The principal reason behind creating Breaking Down Smiles was to give me a place to write about a topic that has been at the forefront (and at times the middle, back, and center) of my brain for what amounts to roughly the last decade and a half. I wanted to talk about depression. Specifically, I wanted to talk about my own experiences with the evil purveyor of doom and gloom.
It’s been 3 or 4 of years since the idea of writing about my battle was something I considered, but there was always something that kept me from pushing forward with the idea. I don’t necessarily keep my depression a secret, but it’s not something I’ve plastered on a billboard either. You might suspect it was shame that prevented me from posting about this topic earlier, but I don’t think that was it. At this point in my life, I’ve never been more content to be the person I am so the thought of being judged doesn’t faze me. More than anything, I didn’t want to be seen as someone seeking to cultivate pity. Sure, it’s nice to get an empathetic “I understand” every once in a while, but that’s not what is spurring me to continue plucking away at the keyboard.

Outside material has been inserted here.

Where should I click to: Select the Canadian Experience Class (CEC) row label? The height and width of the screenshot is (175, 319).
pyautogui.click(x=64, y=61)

When I’ve gone through my darkest days with depression, I simply wanted to understand anything going on in my head. I wasn’t naive enough to expect that a book or blog would provide an ‘a-ha’ moment and suddenly I’d be running through fields of green singing, but the chance that I could find even a sliver of insight through the knowledge of others always gave me hope that I could break this thing down one piece at a time and help get “the real me” back. I would look for hope in a song, movie, family, dog, video games and beer, but the one place I looked the hardest and found the most help was in the writing of others. And that’s what the impetus is for discussing these things in public with you. It’s my greatest hope that someone suffering might stumble upon this blog and find some sort of solace in the words I’ll be writing over the next days, weeks, and months.